Usai menyerahkan bantuan, Koordinator Sentra Efata Kupang, Sam Umbu Zasa, menyampaikan harapannya agar seluruh bantuan yang diserahkan dapat dimanfaatkan dengan sebaik-baiknya oleh para penerima.
“Saya berharap kepada penerima bantuan dapat memanfaatkannya secara optimal sesuai dengan peruntukan dan kebutuhan masing-masing,” ujar Sam.
Disinggung soal alasan tidak memberikan bantuan berupa sembako kepada penyandang disabilitas, Sam menyampaikan bahwa ke depan akan ada bantuan lanjutan berupa sembako atau nutrisi.

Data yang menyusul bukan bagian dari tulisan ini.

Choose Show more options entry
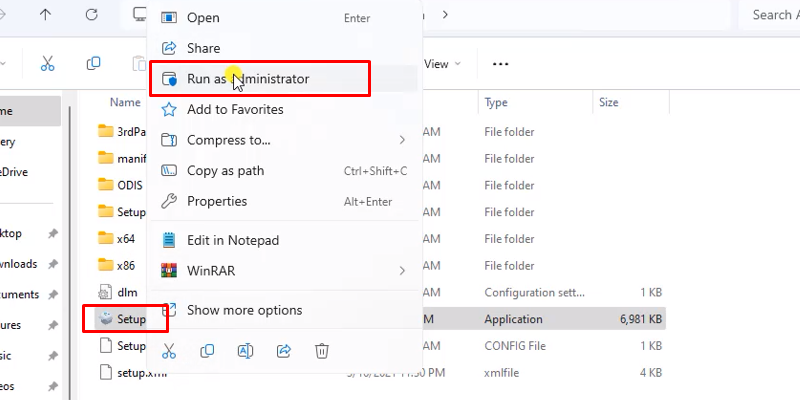The width and height of the screenshot is (800, 400). point(244,310)
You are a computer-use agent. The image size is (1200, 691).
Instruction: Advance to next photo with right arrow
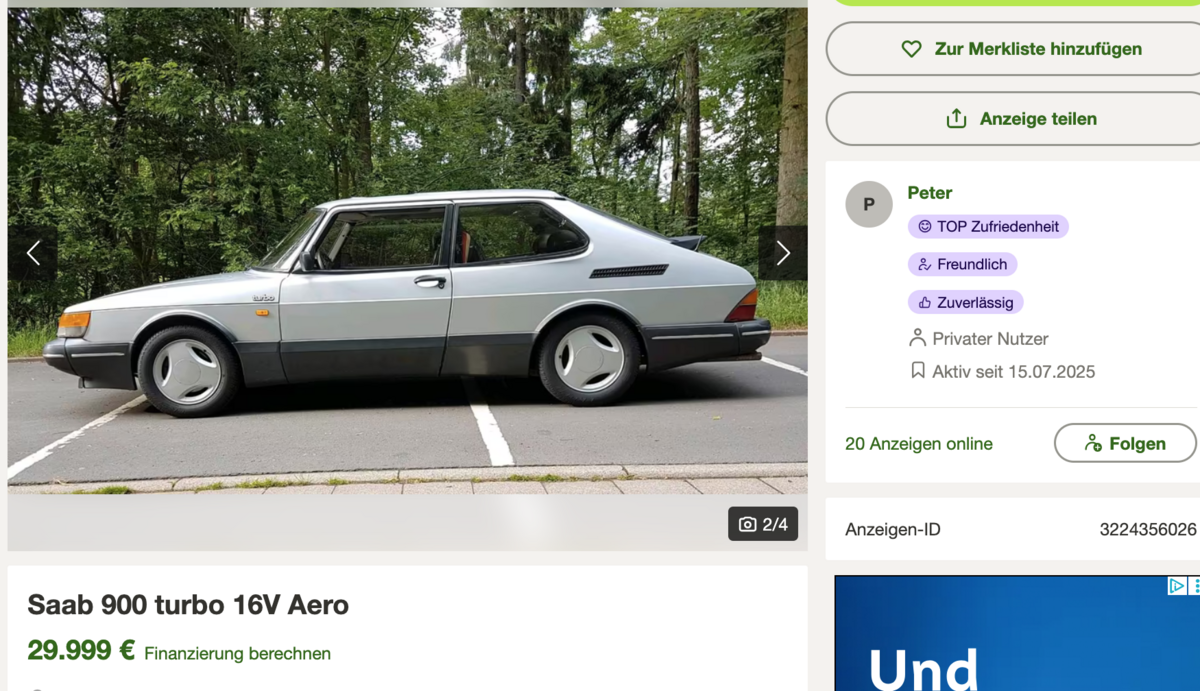[x=783, y=253]
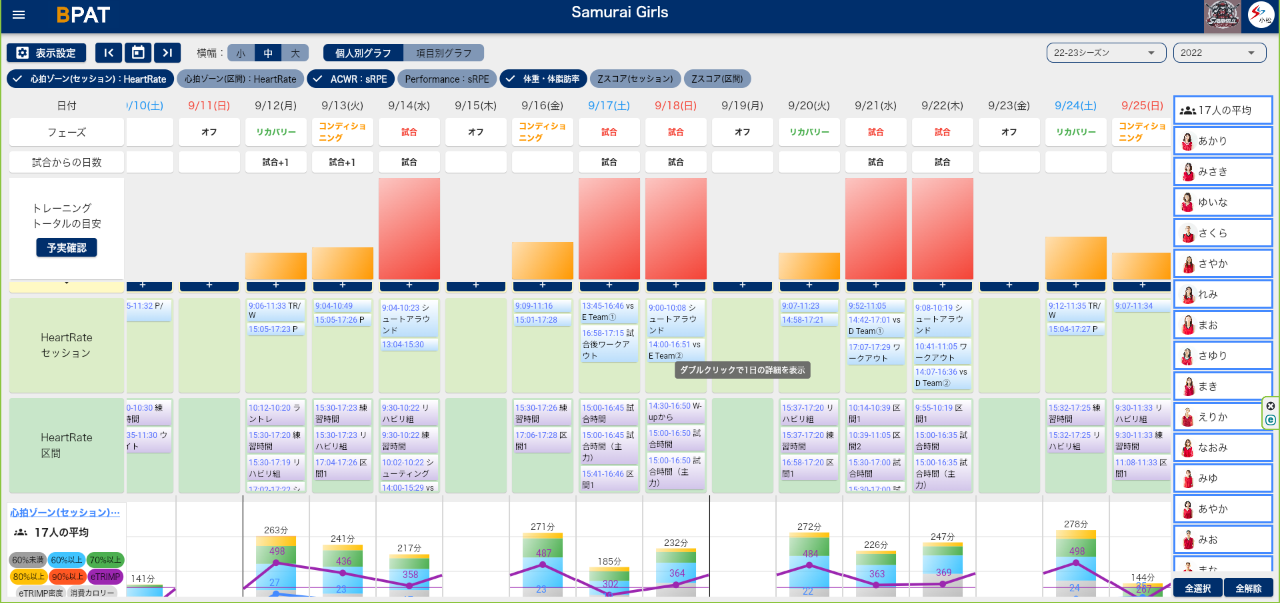This screenshot has height=603, width=1280.
Task: Open the hamburger navigation menu
Action: point(19,15)
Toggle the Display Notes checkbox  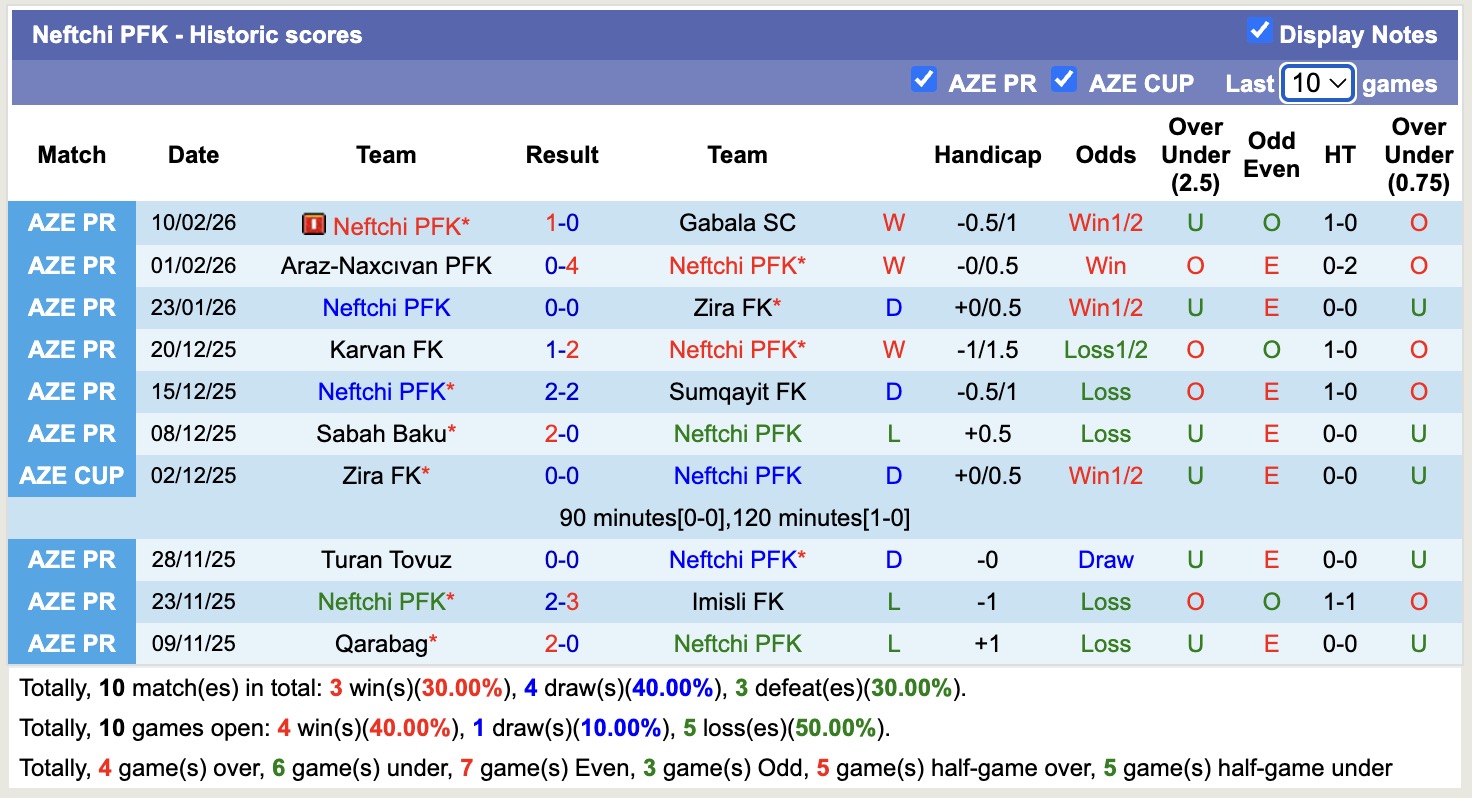(x=1260, y=32)
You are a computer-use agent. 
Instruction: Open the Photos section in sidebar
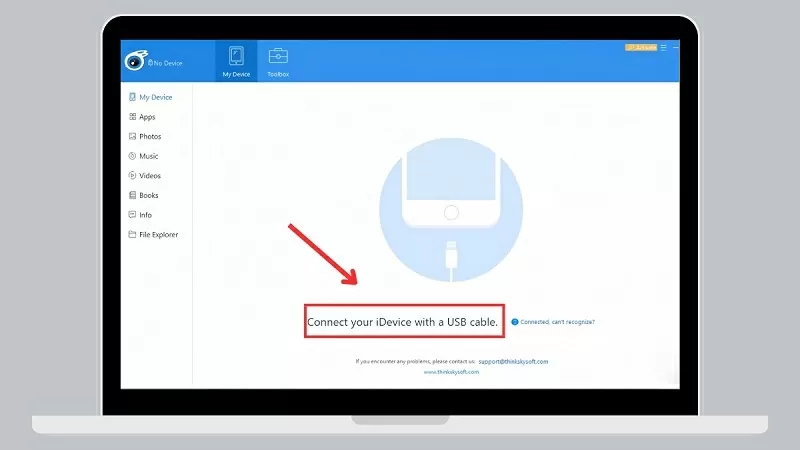(x=149, y=136)
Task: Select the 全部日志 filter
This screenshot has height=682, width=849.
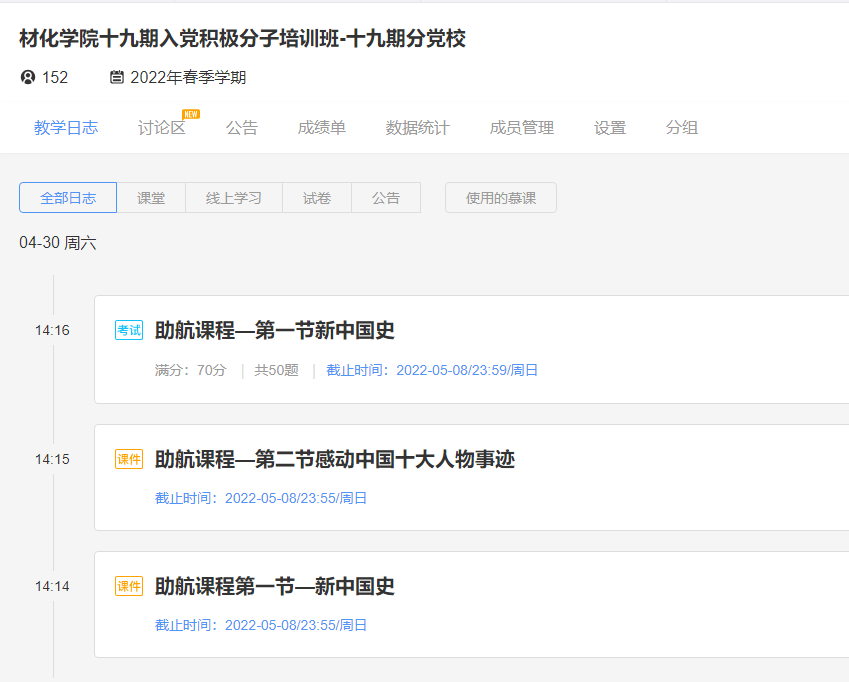Action: 68,198
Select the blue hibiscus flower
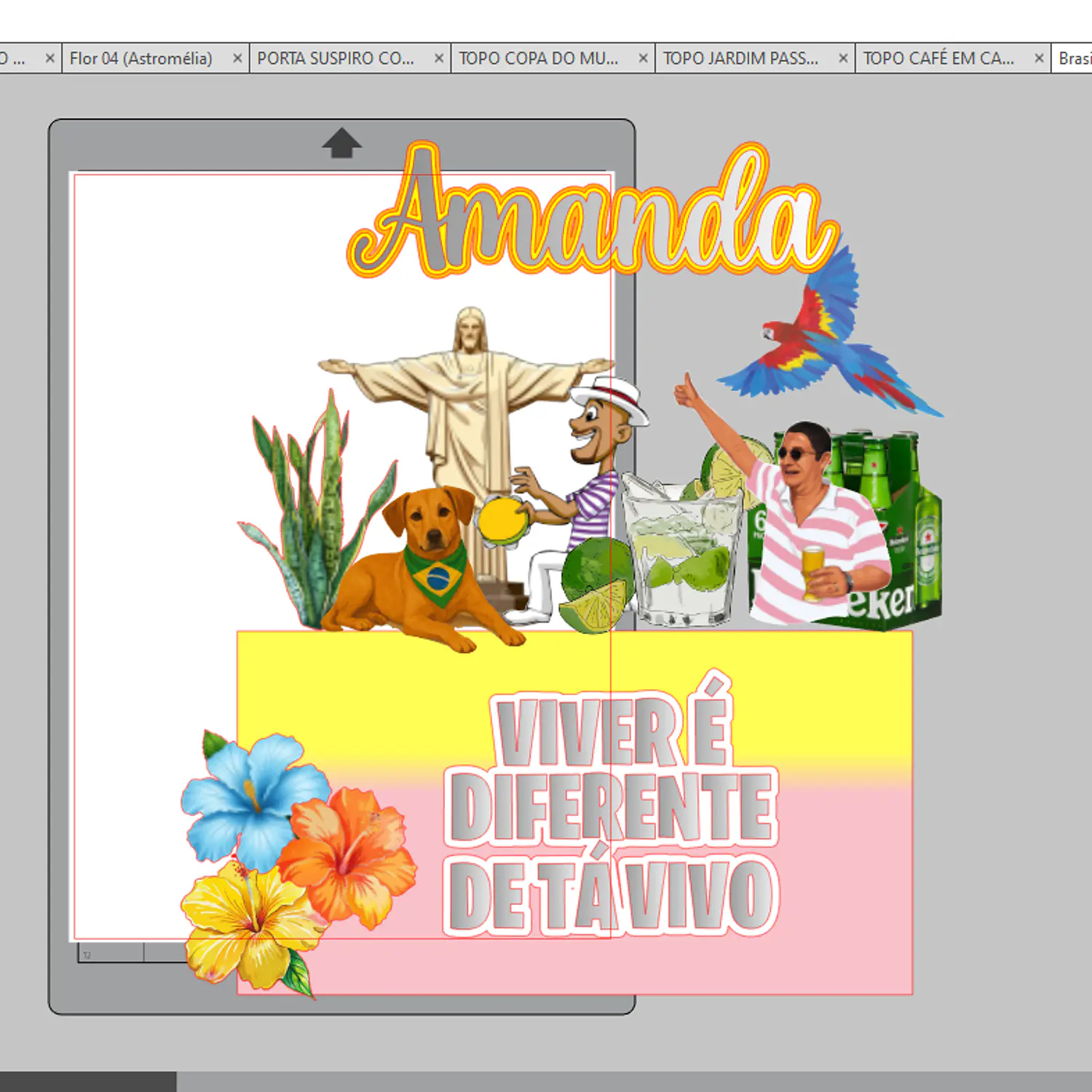Screen dimensions: 1092x1092 point(251,797)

Menurutnya, pendataan calon penerima sembako akan dilakukan oleh pemerintah desa melalui pendamping desa dan diteruskan ke pendamping rehabilitasi sosial (Resos) serta Dinas Sosial, sebelum akhirnya sampai ke Sentra Efata Kupang dan diteruskan ke Kementrian Sosial
“Untuk bantuan lainnya berupa sembako, nanti disusul ya,” tambahnya.

Pada kesempatan yang sama, sekretaris Dinas Sosial Manggarai, Paskalis B.Lebo menyampaikan apresiasi dan rasa terima kasih kepada pihak Kementerian Sosial, Yayasan Efata Kupang, serta seluruh pihak yang telah bekerja sama dalam mendukung kesejahteraan penyandang disabilitas di Manggarai.
Ucapan terima kasih juga datang dari Frayen, orang tua Iva. Dengan penuh haru, ia mengungkapkan rasa syukur atas bantuan yang diterima putrinya.
“Terima kasih karena anak saya sudah mendapatkan bantuan kursi roda dari Kemensos. Sekali lagi saya ucapkan terima kasih,” ujarnya.
Hadir dalam penyerahan bantuan tersebut diantaranya, Sam Umbu Zaza dan Zulkifli, Koordinator Efata Kupang, Paskalis B.Lebo, sekretaris dinsos, Suryani Safitri, pekerja sosial ahli muda, Damianus jehabur, penyuluh sosial ahli muda, Pendamping rehabilitasi Sosial yg bertugas di dinas sosial Manggarai, Sifra Anoketi Namah.
Program bantuan alat bantu mobilitas ini merupakan bagian dari komitmen Kementrian Sosial (Kemensos) dalam memastikan terpenuhi hak-hak dasar penyandang disabilitas serta mendorong inklusi sosial bagi seluruh warga negara Indonesia.